On Wed, 2007-01-31 at 20:45 -0800, Nishanth Aravamudan wrote:
> We currently use extra hugepages for writable segments because of the
> first MAP_SHARED mmap() which stays resident in the page cache. Use a
> forced COW for the filesz portion of writable segments and then
> fadvise() to drop the page cache pages while keeping our PRIVATE
> mapping. This is mutually exclusive to segment sharing, but is also
> orthogonal in code because we only allow sharing of read-only segments.
>
> Signed-off-by: Nishanth Aravamudan <[EMAIL PROTECTED]>
Looking really nice. Just two things below.
> ---
>
> In testing with a simple relinked BDT binary that currently uses 3
> hugepages, this patch reduces the hugepage consumption to 2. `make
> check` still passes on x86, x86_64 and ppc.
>
> diff --git a/elflink.c b/elflink.c
> index 5a57358..d47488b 100644
> --- a/elflink.c
> +++ b/elflink.c
> @@ -789,8 +789,9 @@ static int obtain_prepared_file(struct seg_info
> *htlb_seg_info)
> static void remap_segments(struct seg_info *seg, int num)
> {
> long hpage_size = gethugepagesize();
> - int i;
> + int i, ret;
> void *p;
> + char c;
>
> /*
> * XXX: The bogus call to mmap below forces ld.so to resolve the
> @@ -829,6 +830,30 @@ static void remap_segments(struct seg_info *seg, int num)
> /* The segments are all back at this point.
> * and it should be safe to reference static data
> */
> +
> + /*
> + * This pagecache dropping code should not be used for shared
> + * segments.
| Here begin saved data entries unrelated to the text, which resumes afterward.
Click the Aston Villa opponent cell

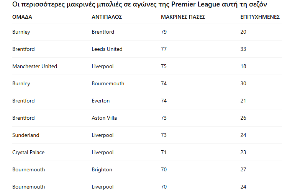[104, 118]
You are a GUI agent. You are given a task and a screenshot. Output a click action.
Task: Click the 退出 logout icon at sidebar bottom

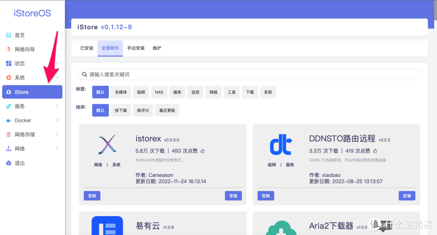[9, 162]
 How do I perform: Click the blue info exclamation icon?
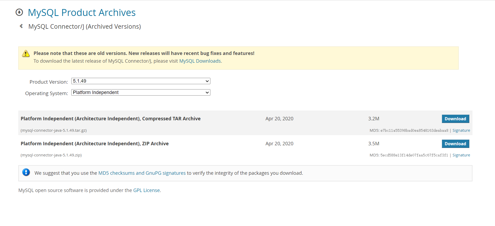pyautogui.click(x=26, y=172)
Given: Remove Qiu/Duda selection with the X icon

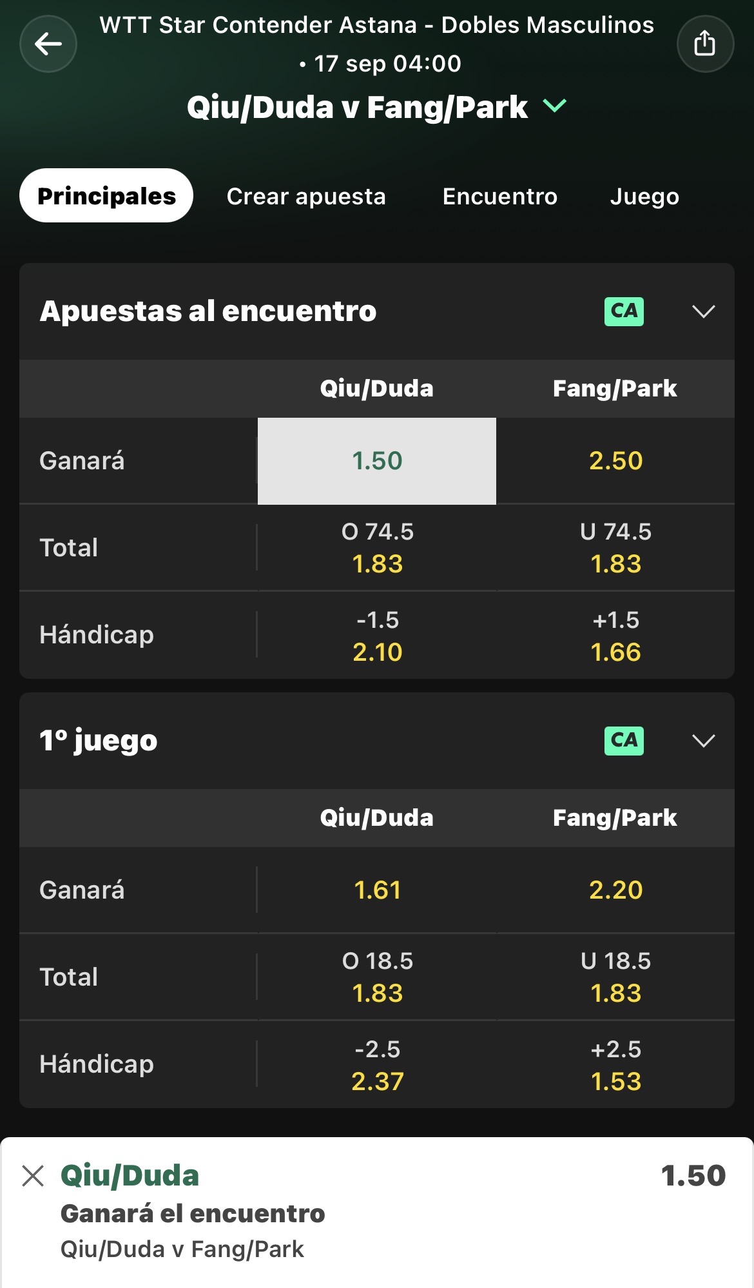Looking at the screenshot, I should coord(33,1176).
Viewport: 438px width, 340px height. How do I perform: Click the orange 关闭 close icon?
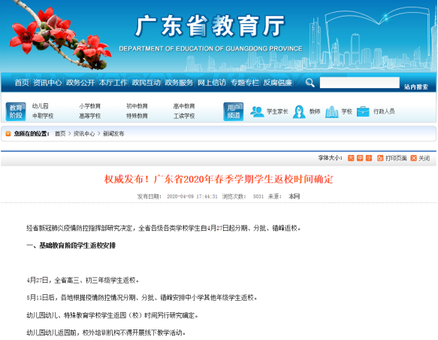click(x=413, y=158)
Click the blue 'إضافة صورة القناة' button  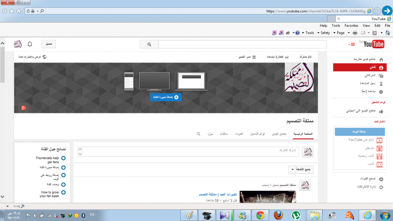pyautogui.click(x=165, y=97)
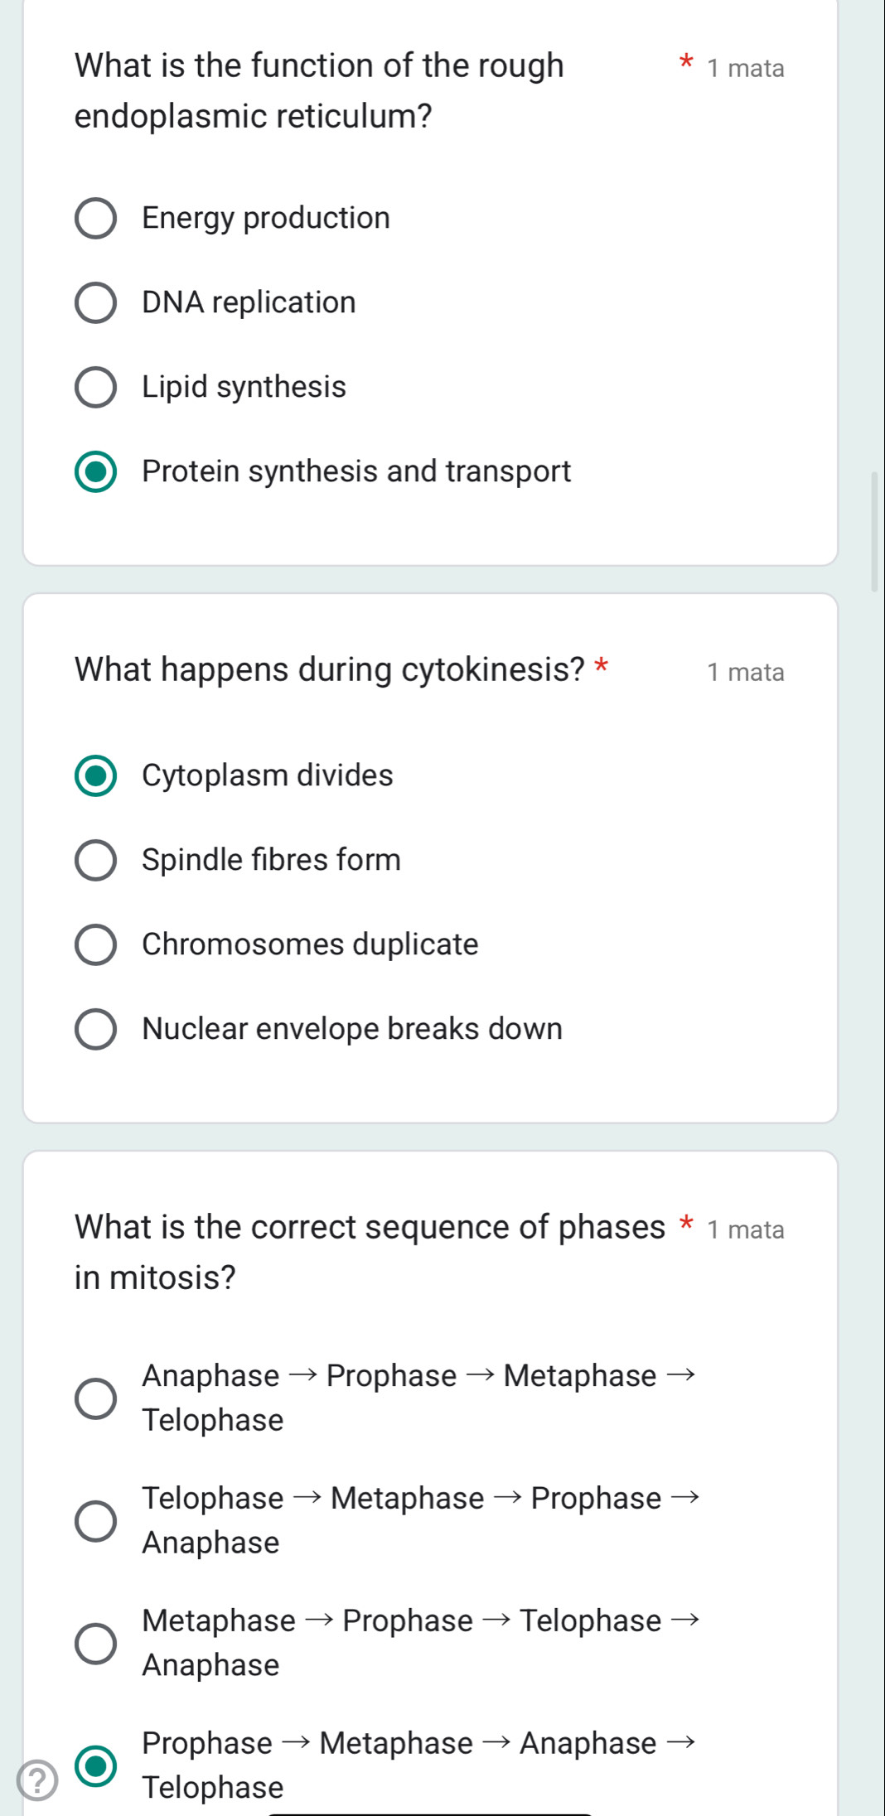Click the rough endoplasmic reticulum question card

[431, 282]
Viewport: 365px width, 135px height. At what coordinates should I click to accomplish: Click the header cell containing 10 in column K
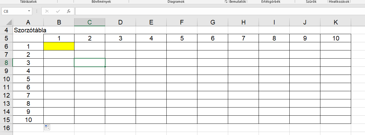click(x=336, y=38)
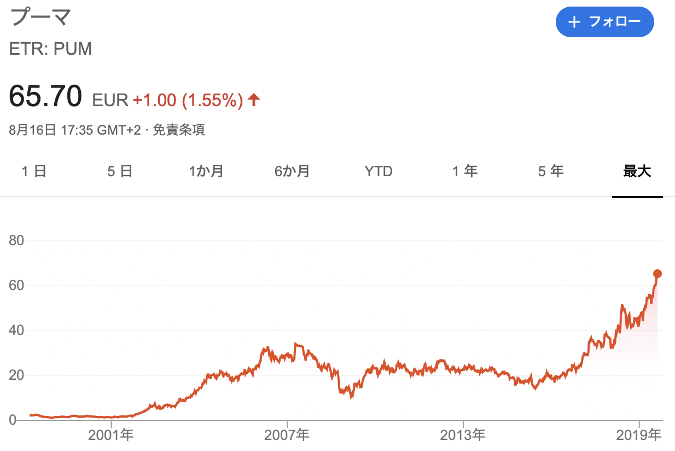Click the 2001年 axis label

point(112,436)
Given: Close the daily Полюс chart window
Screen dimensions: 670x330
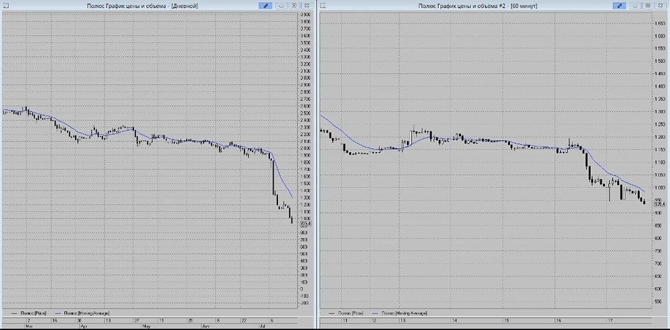Looking at the screenshot, I should pos(306,5).
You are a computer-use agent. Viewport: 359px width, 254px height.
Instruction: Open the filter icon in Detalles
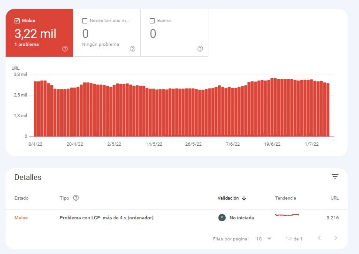[x=335, y=177]
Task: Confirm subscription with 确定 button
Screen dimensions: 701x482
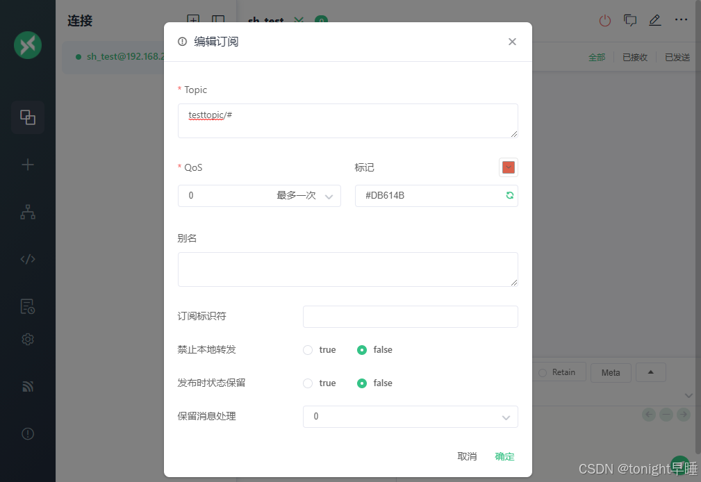Action: click(x=504, y=456)
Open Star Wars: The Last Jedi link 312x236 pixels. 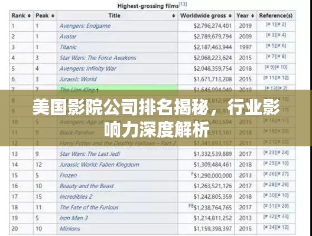coord(90,154)
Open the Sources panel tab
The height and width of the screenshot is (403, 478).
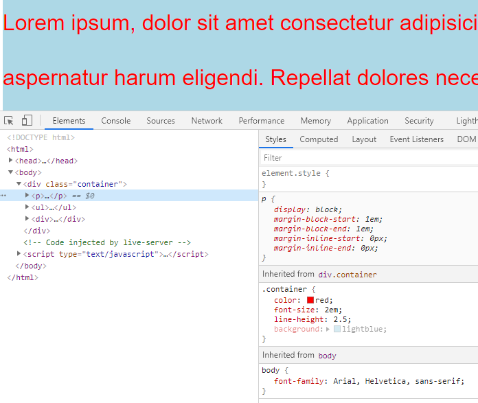[x=161, y=121]
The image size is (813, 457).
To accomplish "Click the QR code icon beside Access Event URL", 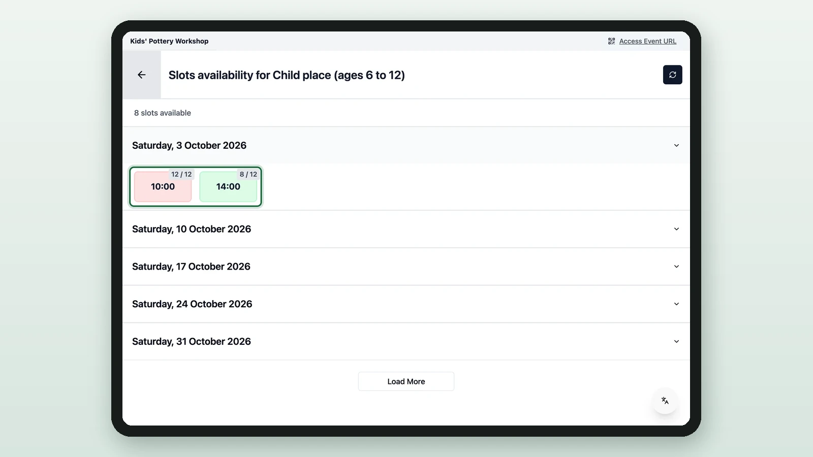I will coord(611,41).
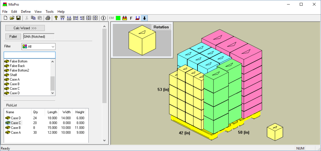This screenshot has width=321, height=151.
Task: Open the Filter dropdown showing All
Action: tap(38, 46)
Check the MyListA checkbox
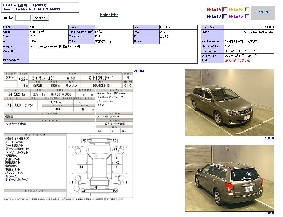The width and height of the screenshot is (283, 217). tap(225, 9)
But we currently only share read-only segments, so
> + * the below check for PROT_WRITE is implicitly sufficient.
> + */
> + for (i = 0; i < num; i++) {
> + if (seg[i].prot & PROT_WRITE) {
> + for (p = seg[i].vaddr;
> + p <= seg[i].vaddr + seg[i].filesz;
I just realized the above should be (vaddr + filesz + extracopysize).
Otherwise we will throw away the initialized bss data that we've been so
careful to collect earlier.
> + p += hpage_size) {
> + memcpy(&c, p, 1);
> + memcpy(p, &c, 1);
> + }
Can we also add a comment about the above memcpy()s? We should mention
their purpose (to trigger an early COW fault for each hugepage in the
segment). It might also be worthwhile to note that prefaulting pages
here may degrade NUMA performance for very large data segments in
heavily multi-threaded apps.
--
Adam Litke - (agl at us.ibm.com)
IBM Linux Technology Center
-------------------------------------------------------------------------
Using Tomcat but need to do more? Need to support web services, security?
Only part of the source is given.